> **GIVEN EXERCISE**
Copy the material below word for word, keeping every line.

[Records]
..........

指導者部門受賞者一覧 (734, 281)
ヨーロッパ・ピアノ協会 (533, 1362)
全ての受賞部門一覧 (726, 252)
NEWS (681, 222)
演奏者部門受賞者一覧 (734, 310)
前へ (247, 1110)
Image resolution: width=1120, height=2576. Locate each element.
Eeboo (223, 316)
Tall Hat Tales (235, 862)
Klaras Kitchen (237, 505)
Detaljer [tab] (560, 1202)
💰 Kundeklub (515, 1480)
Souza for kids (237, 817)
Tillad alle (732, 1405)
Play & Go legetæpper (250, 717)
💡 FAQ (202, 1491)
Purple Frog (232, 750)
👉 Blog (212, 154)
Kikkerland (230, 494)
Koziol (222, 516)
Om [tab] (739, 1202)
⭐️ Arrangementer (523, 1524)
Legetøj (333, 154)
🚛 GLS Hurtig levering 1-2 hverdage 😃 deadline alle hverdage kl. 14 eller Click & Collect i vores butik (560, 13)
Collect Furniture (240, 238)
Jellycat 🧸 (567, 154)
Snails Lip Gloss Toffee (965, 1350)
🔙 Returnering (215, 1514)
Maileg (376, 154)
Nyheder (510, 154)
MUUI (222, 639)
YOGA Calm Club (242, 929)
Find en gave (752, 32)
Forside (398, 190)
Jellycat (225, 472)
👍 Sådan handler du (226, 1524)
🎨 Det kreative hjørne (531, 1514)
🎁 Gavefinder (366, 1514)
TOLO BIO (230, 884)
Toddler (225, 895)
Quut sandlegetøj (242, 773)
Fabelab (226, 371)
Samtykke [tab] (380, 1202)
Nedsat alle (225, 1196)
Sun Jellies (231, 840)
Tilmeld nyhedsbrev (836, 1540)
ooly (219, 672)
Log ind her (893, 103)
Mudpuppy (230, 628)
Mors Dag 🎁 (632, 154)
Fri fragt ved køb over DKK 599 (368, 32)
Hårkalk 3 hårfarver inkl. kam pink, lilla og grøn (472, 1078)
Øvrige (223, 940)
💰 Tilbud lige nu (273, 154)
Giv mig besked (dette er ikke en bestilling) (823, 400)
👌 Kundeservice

..........

> **FINAL RESULT**
指導者部門受賞者一覧 (734, 281)
ヨーロッパ・ピアノ協会 (533, 1362)
全ての受賞部門一覧 (726, 252)
NEWS (681, 222)
演奏者部門受賞者一覧 (734, 310)
前へ (247, 1110)
Image resolution: width=1120, height=2576. Locate each element.
Eeboo (223, 316)
Tall Hat Tales (235, 862)
Klaras Kitchen (237, 505)
Detaljer [tab] (560, 1202)
💰 Kundeklub (515, 1480)
Souza for kids (237, 817)
Tillad alle (732, 1405)
Play & Go legetæpper (250, 717)
💡 FAQ (202, 1491)
Purple Frog (232, 750)
👉 Blog (212, 154)
Kikkerland (230, 494)
Koziol (222, 516)
Om [tab] (739, 1202)
⭐️ Arrangementer (523, 1524)
Legetøj (333, 154)
🚛 GLS Hurtig levering 1-2 hverdage 😃 deadline alle hverdage kl. 14 eller Click & Collect i vores butik (560, 13)
Collect Furniture (240, 238)
Jellycat 🧸 (567, 154)
Snails Lip Gloss Toffee (965, 1350)
🔙 Returnering (215, 1514)
Maileg (376, 154)
Nyheder (510, 154)
MUUI (222, 639)
YOGA Calm Club (242, 929)
Find en gave (752, 32)
Forside (398, 190)
Jellycat (225, 472)
👍 Sådan handler du (226, 1524)
🎨 Det kreative hjørne (531, 1514)
🎁 Gavefinder (366, 1514)
TOLO BIO (230, 884)
Toddler (225, 895)
Quut sandlegetøj (242, 773)
Fabelab (226, 371)
Samtykke [tab] (380, 1202)
Nedsat alle (225, 1196)
Sun Jellies (231, 840)
Tilmeld nyhedsbrev (836, 1540)
ooly (219, 672)
Log ind her (893, 103)
Mudpuppy (230, 628)
Mors Dag 🎁 (632, 154)
Fri fragt ved køb over DKK 599 (368, 32)
Hårkalk 3 hårfarver inkl. kam pink, lilla og grøn (472, 1078)
Øvrige (223, 940)
💰 Tilbud lige nu (273, 154)
Giv mig besked (dette er ikke en bestilling) (823, 400)
👌 Kundeservice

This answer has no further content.